For the entries below, return the line holding "This screenshot has height=500, width=889." together with all lines after it, unchanged, and leave every picture out.

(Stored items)
= = = = =
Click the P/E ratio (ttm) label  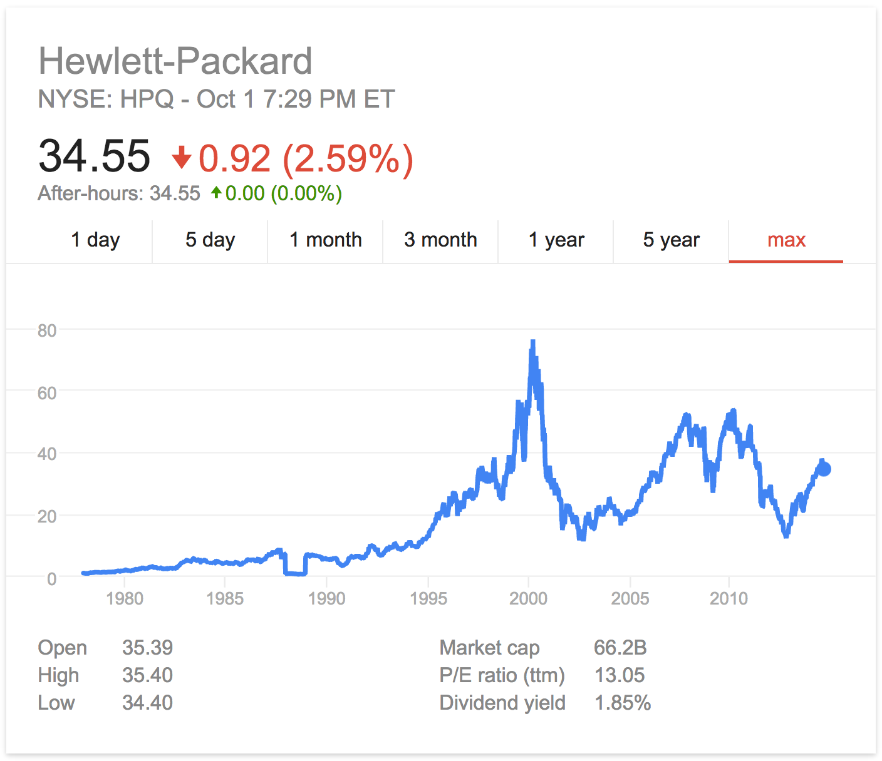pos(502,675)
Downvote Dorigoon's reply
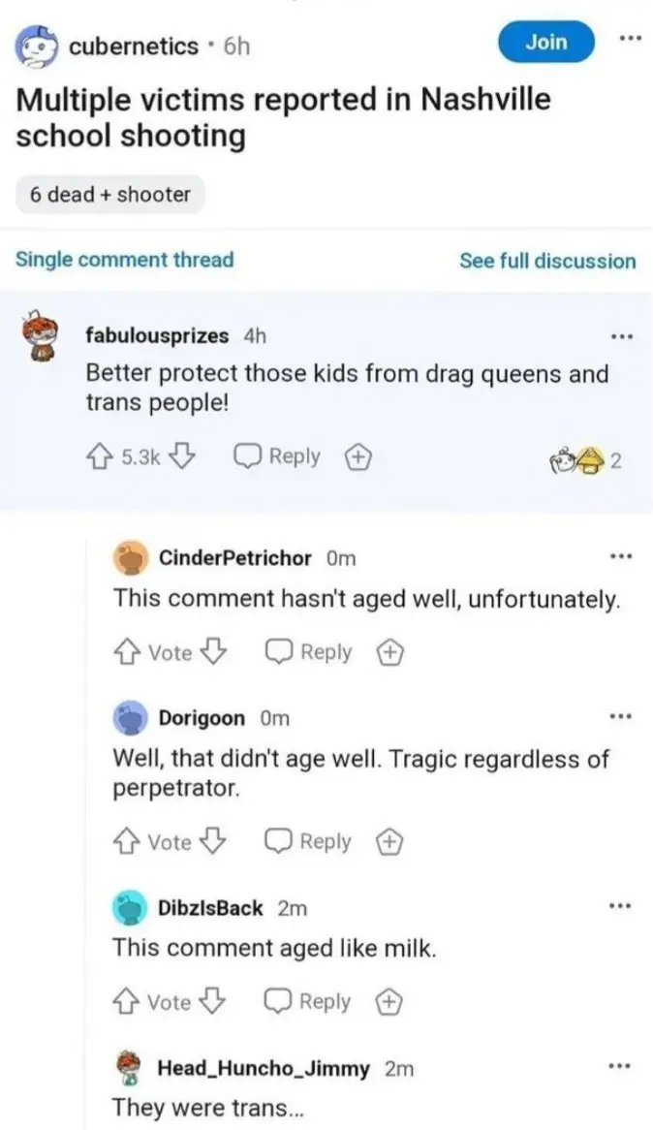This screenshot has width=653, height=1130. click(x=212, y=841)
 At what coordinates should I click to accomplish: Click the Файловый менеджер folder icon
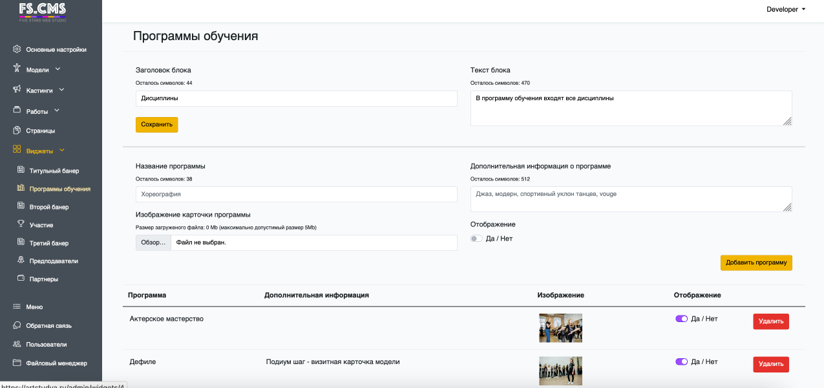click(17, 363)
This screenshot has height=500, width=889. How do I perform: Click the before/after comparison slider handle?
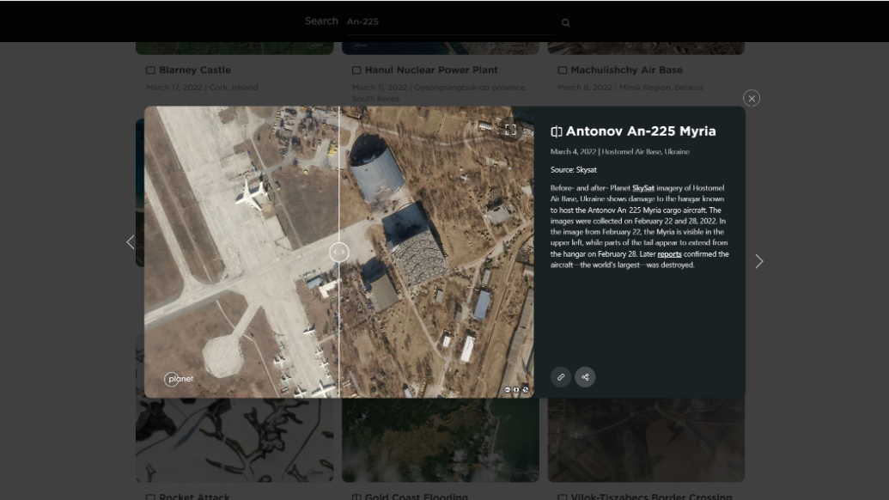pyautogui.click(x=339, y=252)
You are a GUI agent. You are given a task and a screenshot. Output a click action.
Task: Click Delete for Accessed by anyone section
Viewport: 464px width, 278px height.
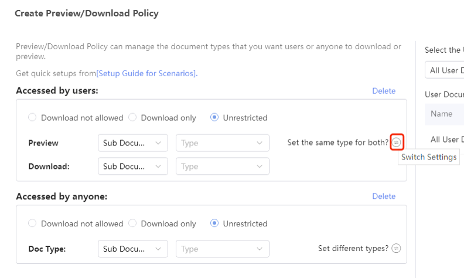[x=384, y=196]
= = = = =
### Task result
This screenshot has height=500, width=889. How do I perform: Click the before/after comparison slider handle?
pyautogui.click(x=339, y=252)
You are a GUI agent. You are given a task and a screenshot. Output a click action.
Task: Click Delete for Accessed by anyone section
Viewport: 464px width, 278px height.
[x=384, y=196]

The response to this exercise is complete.